Year after year, ANC governments have announced plans and programmes but have fallen short on achieving them to address SA’s challenges, and all we’ve witnessed is a never-ending stream of promises without performance, intentions without implementation, and policies without political will.

The simple truth is that interventions such as Operation Vulindlela, or its “presidency twin project”, the Presidential Employment Stimulus, are fundamentally compromised in their potential effectiveness because they merely comprise “tinkering and tweaking” a system that actually needs wholesale, radical overhaul, as well as a paradigm shift in approach.

There’s little point in putting oil into a defective engine that actually just needs to replaced, or putting petrol in a leaking fuel tank. One can make all the modifications one wants to maximise the performance of a toaster, but it will never be able to do the job of a proper heater to warm up a cold room.
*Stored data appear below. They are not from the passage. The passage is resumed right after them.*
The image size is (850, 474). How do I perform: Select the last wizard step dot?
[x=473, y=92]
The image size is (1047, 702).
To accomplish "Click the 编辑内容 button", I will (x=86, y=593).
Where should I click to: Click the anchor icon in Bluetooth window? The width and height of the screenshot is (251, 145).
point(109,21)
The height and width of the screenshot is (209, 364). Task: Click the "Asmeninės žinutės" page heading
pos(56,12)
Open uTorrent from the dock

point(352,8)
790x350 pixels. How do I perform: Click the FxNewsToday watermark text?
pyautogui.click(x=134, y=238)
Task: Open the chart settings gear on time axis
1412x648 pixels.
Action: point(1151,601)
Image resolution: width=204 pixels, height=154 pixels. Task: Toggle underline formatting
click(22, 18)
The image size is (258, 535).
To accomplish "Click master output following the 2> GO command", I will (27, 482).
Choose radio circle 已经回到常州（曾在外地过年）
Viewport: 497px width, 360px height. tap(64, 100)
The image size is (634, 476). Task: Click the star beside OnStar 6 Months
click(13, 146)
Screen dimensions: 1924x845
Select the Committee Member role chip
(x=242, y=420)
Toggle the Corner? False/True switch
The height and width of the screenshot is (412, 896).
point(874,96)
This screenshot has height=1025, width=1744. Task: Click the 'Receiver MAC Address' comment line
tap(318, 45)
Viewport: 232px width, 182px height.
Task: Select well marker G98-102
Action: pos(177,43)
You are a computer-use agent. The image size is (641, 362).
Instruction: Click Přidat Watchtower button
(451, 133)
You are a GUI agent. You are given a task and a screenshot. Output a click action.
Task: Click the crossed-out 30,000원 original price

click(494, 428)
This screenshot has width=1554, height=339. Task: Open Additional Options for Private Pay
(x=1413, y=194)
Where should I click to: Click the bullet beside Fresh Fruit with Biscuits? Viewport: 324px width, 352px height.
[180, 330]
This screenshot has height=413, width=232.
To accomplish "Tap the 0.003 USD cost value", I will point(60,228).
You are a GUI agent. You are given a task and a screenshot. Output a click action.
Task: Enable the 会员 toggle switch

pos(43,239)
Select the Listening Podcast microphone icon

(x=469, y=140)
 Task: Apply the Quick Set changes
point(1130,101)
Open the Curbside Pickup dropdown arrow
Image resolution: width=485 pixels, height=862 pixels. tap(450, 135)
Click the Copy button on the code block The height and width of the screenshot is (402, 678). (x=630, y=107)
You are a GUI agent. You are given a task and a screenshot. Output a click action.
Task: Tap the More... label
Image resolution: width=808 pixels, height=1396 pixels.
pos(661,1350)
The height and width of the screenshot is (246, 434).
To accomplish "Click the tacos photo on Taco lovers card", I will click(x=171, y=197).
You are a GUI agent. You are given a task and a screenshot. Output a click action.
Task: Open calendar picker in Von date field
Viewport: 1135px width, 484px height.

Thus, Operation Vulindlela was stillborn from the outset, because the presidency is shackled and hamstrung in its effectiveness by the ANC government’s modus operandi of cadre deployment, patronage and policy compromises to accommodate different political factions and divergent ideologies.

“Vul’indlela” means “open the way/clear the path”, which implies a vigorous and disruptive (possibly even destructive) activity, counter to business-as-usual and shaking up the status quo, just as one would have to brutally chop and hack through jungle thicket to clear a path — a gradual and gentle approach simply won’t cut it (both literally and figuratively).

The only way Operation Vulindlela will meaningfully and substantively “open the way” to sustained economic recovery and “address the underlying causes of low economic growth and high unemployment” through the “implementation of structural reforms” (to cite a government source document) is through the promulgation of a comprehensive suite of investment-attracting and job creation-promoting exemptions from overly restrictive and confidence-dampening legislation and regulations. Those must ease the burden of doing business, lower barriers to compliance and incentivise capital investment and entrepreneurial innovation.